¿Quién no se ha levantado alguna vez pensando? : ¿Otro día más? ¿De nuevo la misma rutina?
De pronto me viene a la cabeza porqué es tan fácil para algunas personas enamorarse a primera vista.
Un análisis detallado me lleva a detenerme en el hecho de que las personas enamoradizas quizás lo único que estén buscando sea una huida hacia adelante alejándose del presente, del ahora, que vive sin esperanza y en el más puro aburrimiento.
Falta esa emoción, esa chispa, ese desconcierto que genera en nosotros un aliciente nuevo, que haga resurgir en nuestro yo íntimo la ilusión por vivir .
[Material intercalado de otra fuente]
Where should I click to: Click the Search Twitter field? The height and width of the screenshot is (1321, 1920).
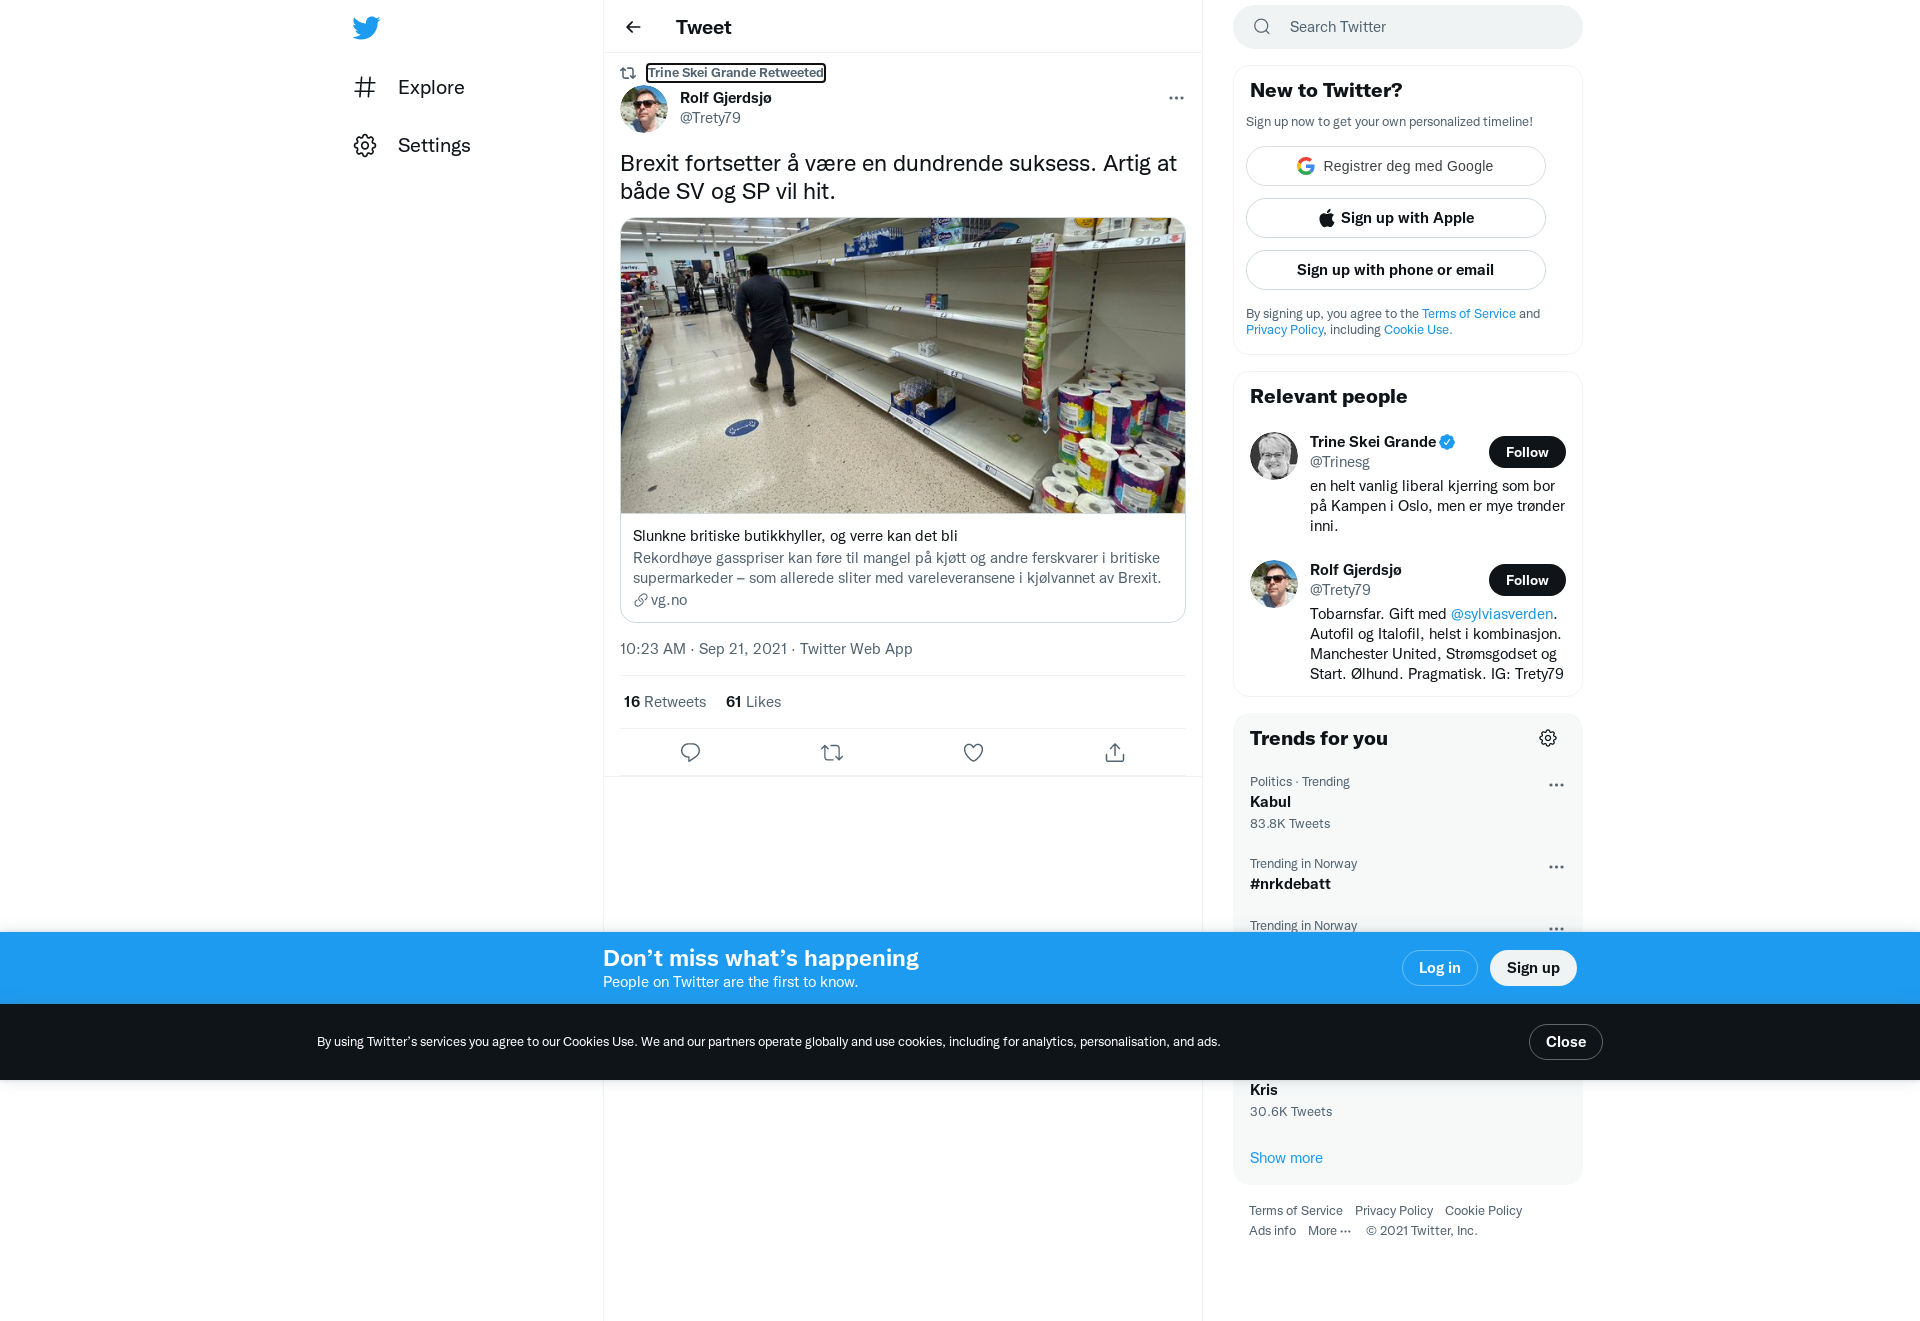pos(1408,27)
Cuando el torrente sanguíneo se acelera provocando una descarga de adrenalina si le vemos, o se acerca, o bien, cuando tenemos la expectativa de volver a verlo/a. Entonces, si efectivamente aparece, nos alegramos de verdad, dotando de sentido no solo ese instante, sino a lo mejor hasta el resto del día, por el contrario si no, nos ensimismamos, entristeciéndonos casi, para volver a fantasear con otro momento posterior.
Porque el ser humano está hecho para amar, para sufrir amando y no puede ser indiferente a la belleza de ese despertar.
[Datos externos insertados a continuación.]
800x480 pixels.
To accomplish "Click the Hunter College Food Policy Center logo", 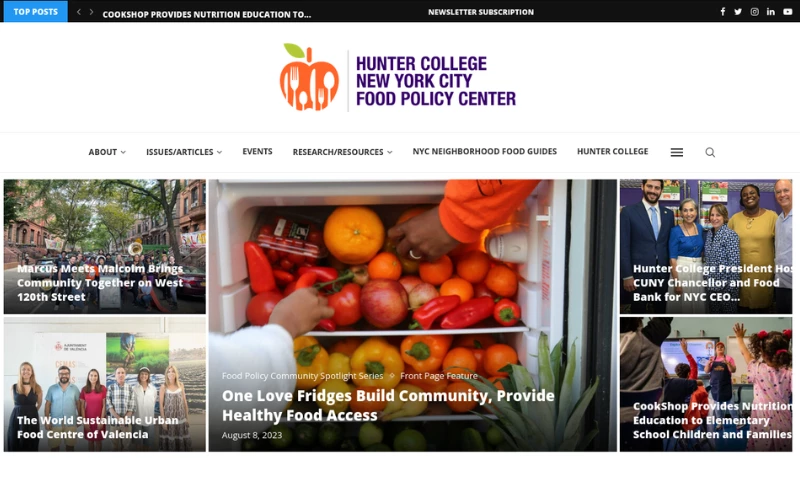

Lo que pasa es que a veces nos obsesionamos con un amor particular, o con la idea del rechazo y el abandono. Enamorándonos entonces de personas inalcanzables, lejanas, "locas" o casadas. La patología asoma desde algún lugar de nuestro inconsciente, haciéndose eco en nosotros de algo que no "anda bien del todo". Encontrando en nuestra euforia artificial una "coraza" para no desvelar nuestra "enfermedad".
La patología más frecuente del siglo XXI no es la depresión, ni el suicidio, aunque estos abunden, sino la adicción, disfrazada de la máscara que sea. Da igual, que sea la coca, el tabaco, el alcohol o el amor insensato. Uno puede amar incluso lo invisible, como hacen los santos, o por qué no, un icono, una foto, un mito, a Dios....
El punto está en que si no amamos perecemos, cayendo en el gran vacío existencial, el hastío de nuestras vidas que se vuelve insoportable.
Pero otros pudieran argumentar que a veces, el amor se convierte en odio y entonces la adicción estriba en evitar a esa persona, renegar su presencia, aborrecer incluso el olor de su piel infiltrado en ese instante en que cruzas una palabra con ella/el, le das la mano o intercambias una mirada. Su "aroma" penetra brutalmente ese espacio llegando incluso a la náusea.
Pero en lugar de echar a correr, perseveras en la emoción, porque en definitiva la muerte, la soledad, el vacío, vienen a ser peor.
Con tal de "sentir" te vuelves un ser irracional y miserable, cobarde hasta la médula, cerrado al horizonte de lo desconocido.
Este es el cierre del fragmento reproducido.